Le travail, premier facteur de stress chez le salarié

En France, 42 % des salariés ont constaté une hausse de leur niveau de stress au cours de l’année écoulée. Tel est le chiffre inquiétant révélé par une enquête(1) Regus, spécialisée dans les centres d'affaires clés en main.

Ce pourcentage des salariés français stressés est quasiment identique à celui des collaborateurs néerlandais (40 %), brésiliens (41 %) et anglais (43 %). Au niveau mondial, ce pourcentage est de 48 %.

Un stress croissant qui "à cout terme, se traduit par la perte de précieux collaborateurs et par une baisse de la productivité, avec un personnel en proie à des problèmes de santé. Les effets à long terme de cette pression sont toujours difficiles à prédire et peuvent se révéler désastreux", pour Pour Frédéric Bleuse, directeur général France de Regus.

Les Parisiens et les Lyonnais en tête

Bien que cette augmentation du stress soit généralisée, des disparités existent selon la taille, le secteur d’activité et la ville des entreprises dans lesquelles exercent les collaborateurs français.

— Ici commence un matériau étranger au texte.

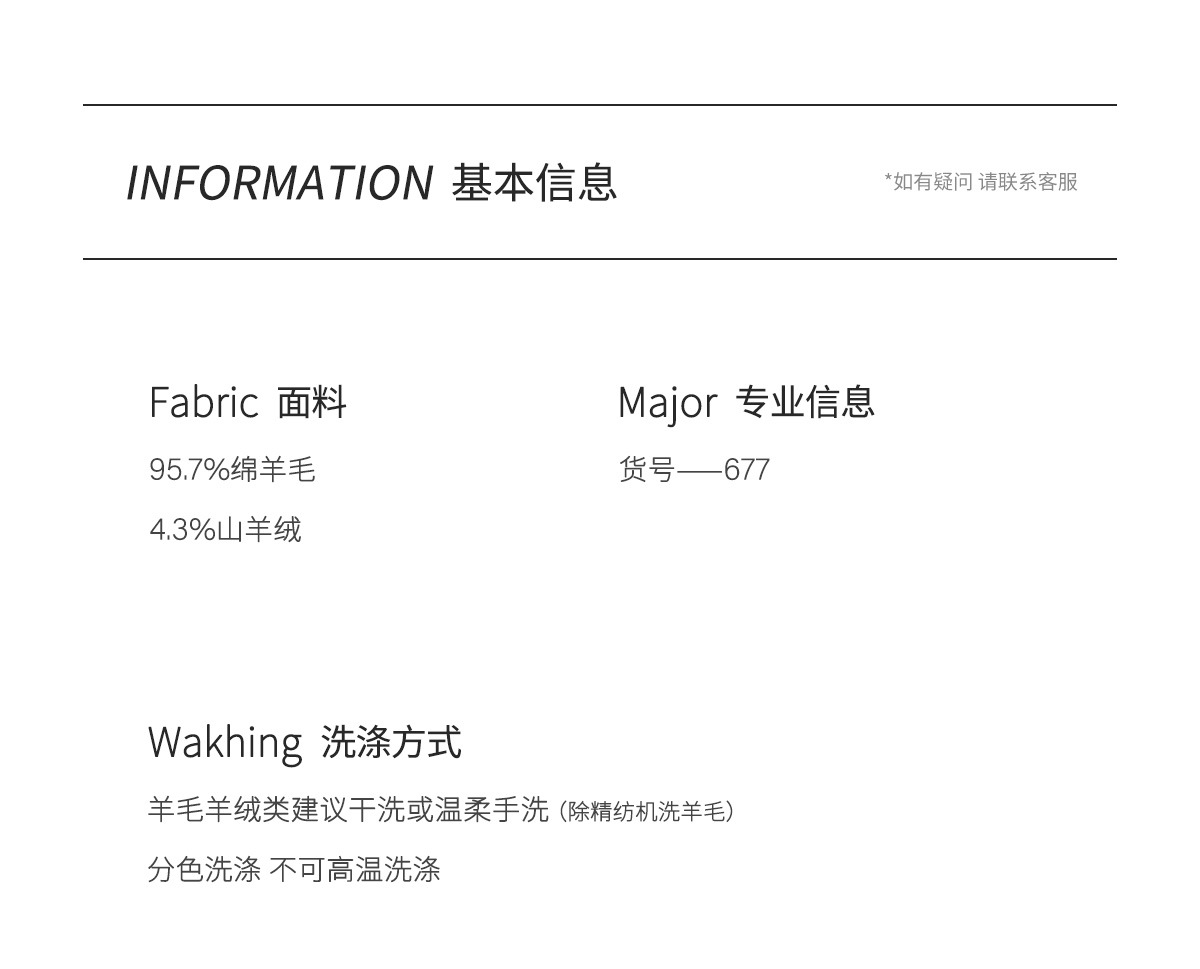Click the 专业信息 label
The image size is (1200, 969).
[x=805, y=402]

Ainsi, les collaborateurs des moyennes entreprises (56 %) ont davantage vu croître leur niveau de stress que ceux des petites (40 %) et grandes entreprises (44 %).

Les salariés exerçant dans les secteurs de la banque-assurances et des TIC sont respectivement 48 % et 47 % à estimer que leur niveau de stress a augmenté. Un pourcentage qui s’élève à 39 % et 28 % pour les collaborateurs travaillant dans le conseil et les médias/marketing.

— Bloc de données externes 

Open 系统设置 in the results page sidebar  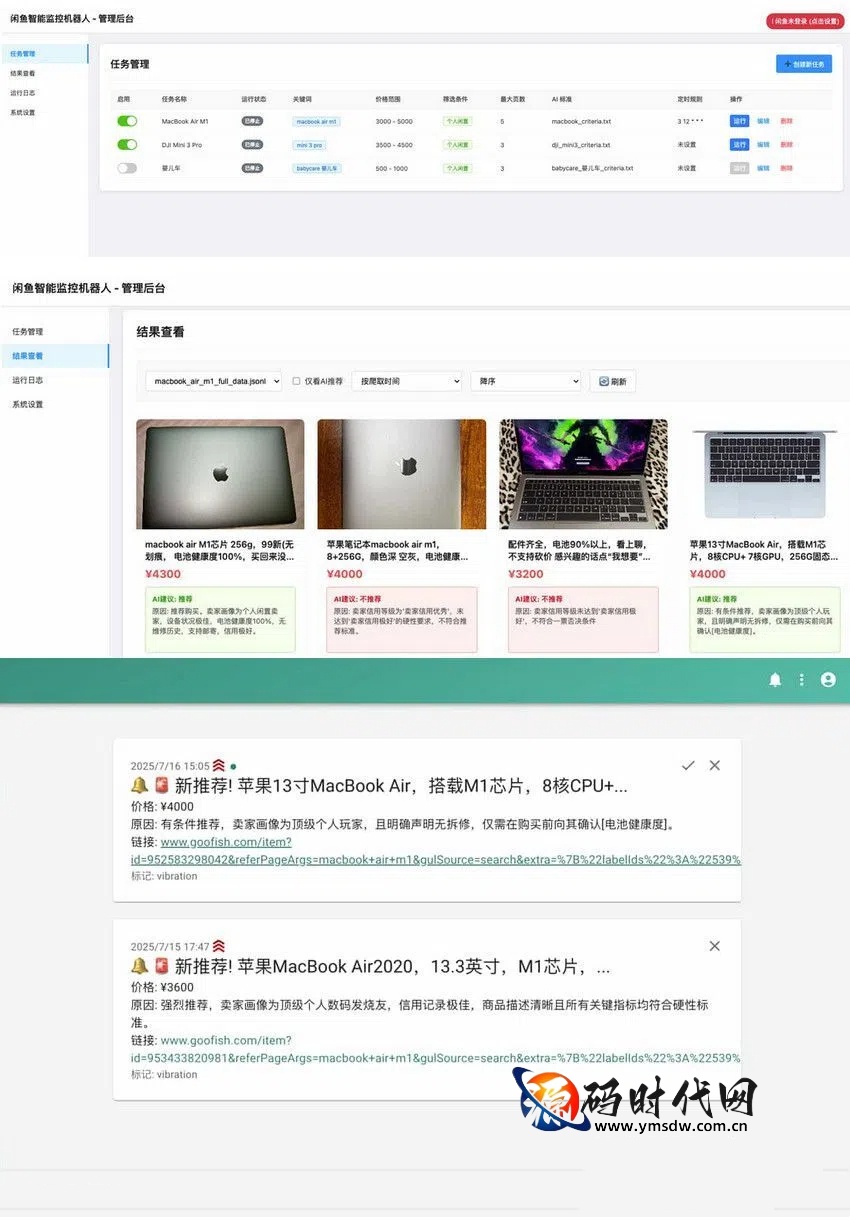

Enfin, à l’échelle locale, les Lyonnais (54 %) et les Parisiens (44 %) ont été les plus touchés par cette augmentation du stress. Ce pourcentage est respectivement de 36 % pour les Toulousains, 33 % pour les Strasbourgeois et 25 % pour les Niçois.

Le travail, première source d'angoisse

Pour les Français (61 %) comme pour les salariés du monde entier (59 %), le travail représente la première source d’angoisse. Viennent ensuite la pression des clients (40 % pour les Français ; 37 % pour les collaborateurs à l’échelle mondiale) et les finances personnelles (40 % pour les Français et 44 % pour les salariés du monde entier).

Enfin, 27 % des salariés hexagonaux affirment avoir subi des pressions de la direction. Si ce pourcentage est de 19 % chez les salariés des TPE/PME, il s’élève respectivement à 45 % et 48 % chez les collaborateurs des grandes et moyennes entreprises. En termes de secteur d’activité, ce pourcentage est de 35 % et de 30 % chez les collaborateurs des TIC et de la banque-assurances, contre 22 % et 20 % pour les salariés des médias/marketing et du conseil.

De même, si le stress engendré par les clients touche 40 % des salariés français, il concerne davantage les collaborateurs des TPE/PME (45 %, contre respectivement 28 % et 20 % de ceux des grandes et moyennes entreprises). Les salariés exerçant dans le conseil (46 %) et les TIC (42 %) ont davantage été stressés par leurs clients que ceux travaillant dans les médias et le marketing (33 %) et dans la banque-assurances (30 %).


Les Français sont 59 % à penser que la flexibilité du travail permet de réduire le stress (63 % au niveau mondial). Pour 76 % des collaborateurs français, le travail flexible favorise la productivité au travail. Un pourcentage de 77 % à l’échelle mondiale. Plus de la moitié des salariés français (54 %) sont convaincus que le travail flexible est plus favorable à la vie de famille (58 % au niveau mondial).
(1) Étude disponible sur demande. 

(1) Plus de 16 000 entreprises, réparties dans plus de 80 pays et issues de la base de contacts internationale de Regus ont été interviewées en janvier 2012. L’étude a été administrée et gérée par MarketingUK, une société indépendante.